PAR MONTS ET PAR CŒURS
Crépinettes d’agneau
Il y a des jours où votre cœur semble battre à contre temps. Des jours où les caves vous attirent plus que les terrasses. C’était le cas ce jour là. Pourtant il suffit parfois de savoir écouter, regarder, c’est là tout près. Je suis descendu dans les sous-sols du restaurant, là où le silence respire. - Tu n’as pas l’air dans ton assiette vagabond ? me lance le sourire du boucher. Face à lui deux masses presque difformes, à sa droite de la chair d’agneau, à sa gauche la panse du même animal. La bête est généreuse et entière, elle donne tout. A la belle et forte couleur rouge de la chair il mélange les saveurs de l’ail, des oignons des carottes et de la sauge, puis il les façonne et les laisse reposer quelques instants, histoire d’harmonie. La panse, elle, n’a pas l’air bien toute en boule, elle a grise mine.
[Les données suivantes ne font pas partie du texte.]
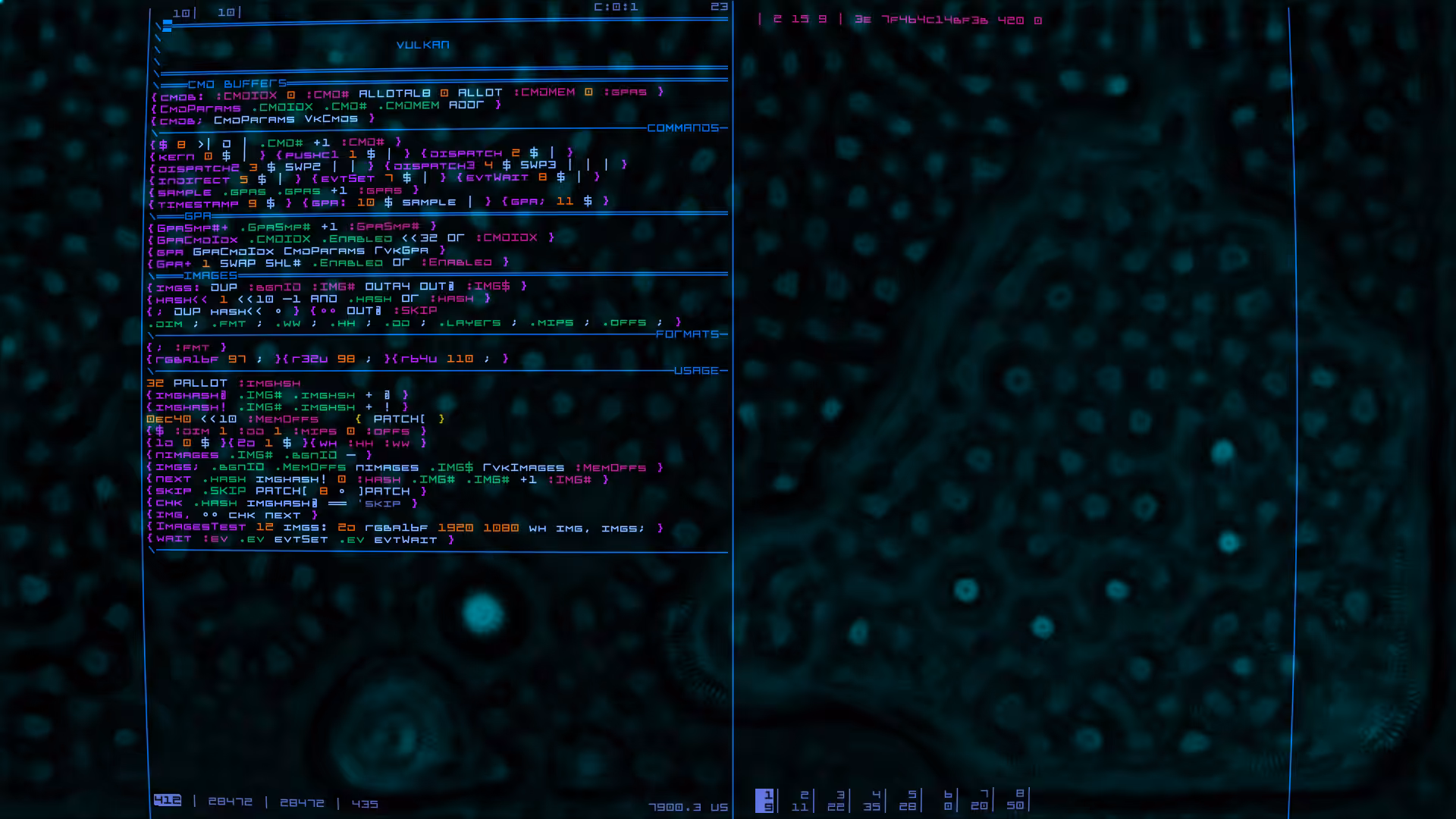Click the FORMATS section label
1456x819 pixels.
[688, 334]
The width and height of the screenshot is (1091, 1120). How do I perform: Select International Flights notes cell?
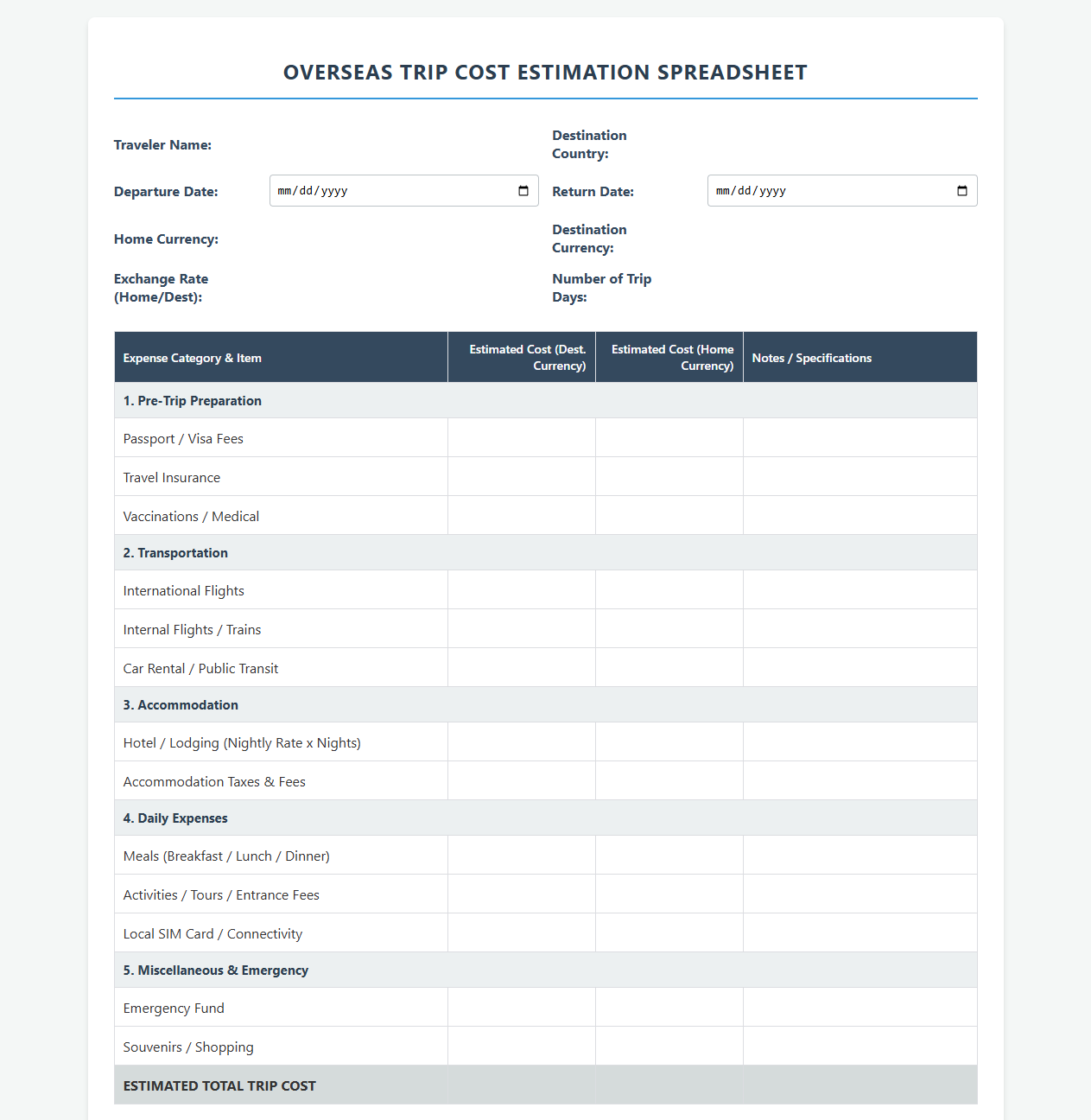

Peu à peu, il l’étire, la réveille, l’étale par petits bouts, faisant apparaître des dizaines de canaux et de vaisseaux. Je ne savais pas qu’il y avait du corail dans l’agneau. Mes yeux se figent, incrédules et émerveillés. Délicatement, il habille alors les petits pavés de viande de leur habit corallien .La chair et la panse ne font plus qu’un seul et même cœur. Accompagnées des légumes de leur saison ou des frites de leur maison, les crépinettes viennent de naître. - Eh ! le vagabond, tu as l’air d’avoir changé d’assiette.